Your goal: In the records below, find the line with "Task: Click the open issues alert icon" and the line with "The image size is (1313, 574)."; return exactly those lines and every line between them.

The input:
▶
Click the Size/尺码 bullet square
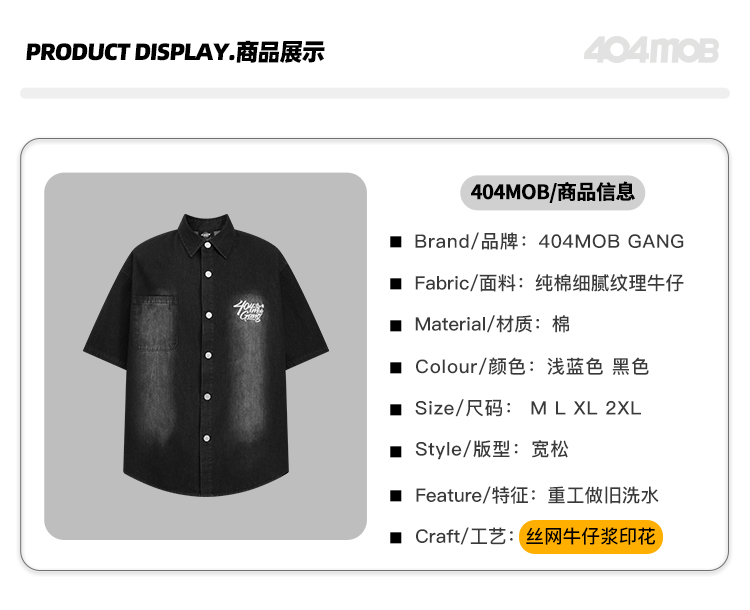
◀
▶
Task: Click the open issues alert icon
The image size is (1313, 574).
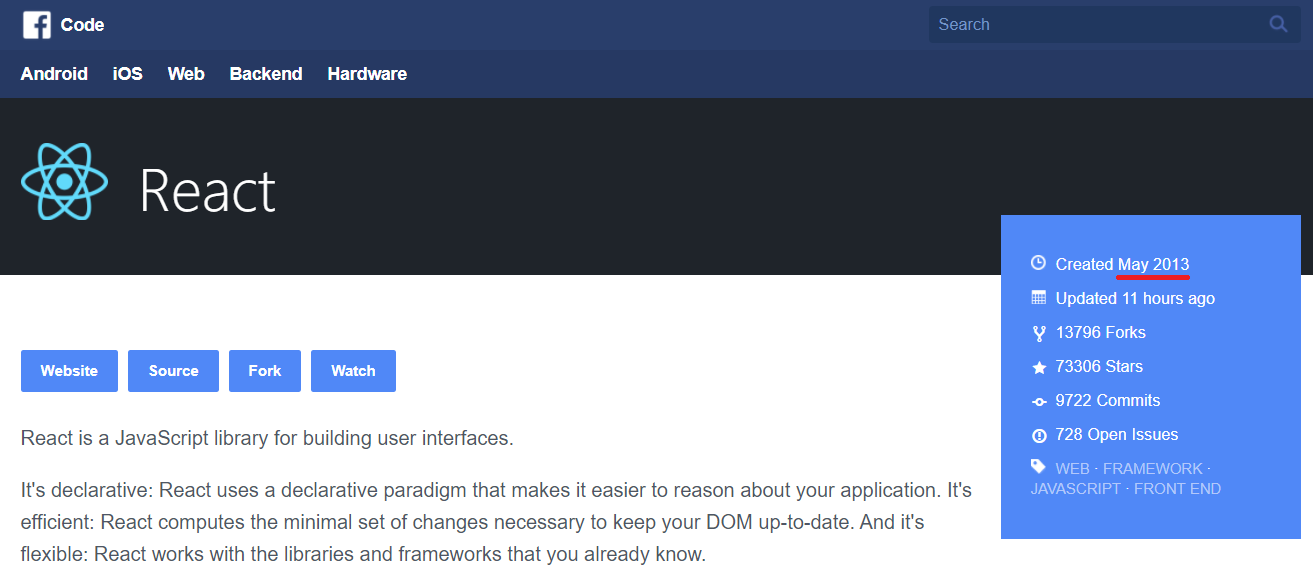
◀
▶
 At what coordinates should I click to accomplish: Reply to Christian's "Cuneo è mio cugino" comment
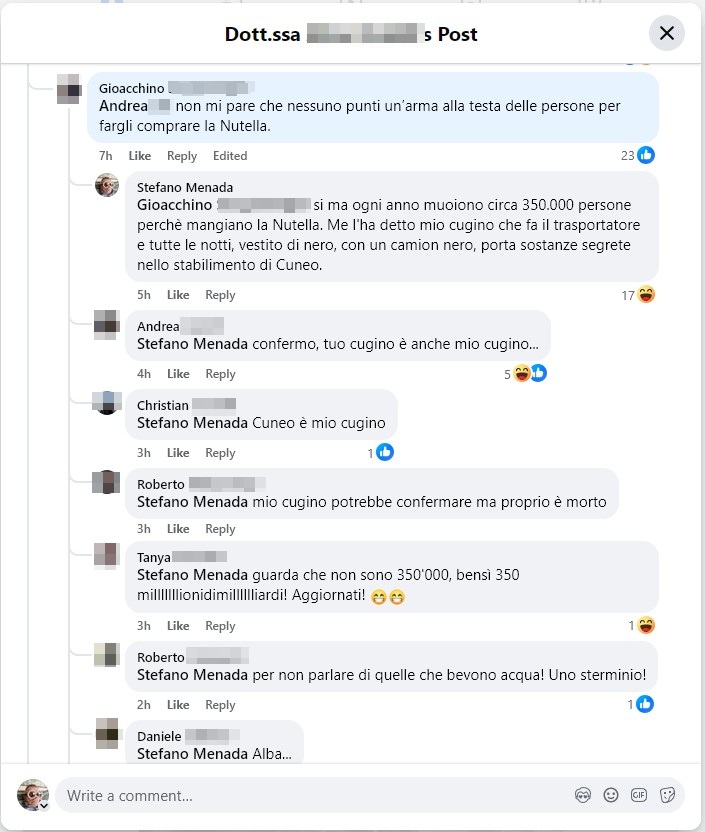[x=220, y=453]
◀
Task solution:
Task: Click the open issues alert icon
The image size is (1313, 574).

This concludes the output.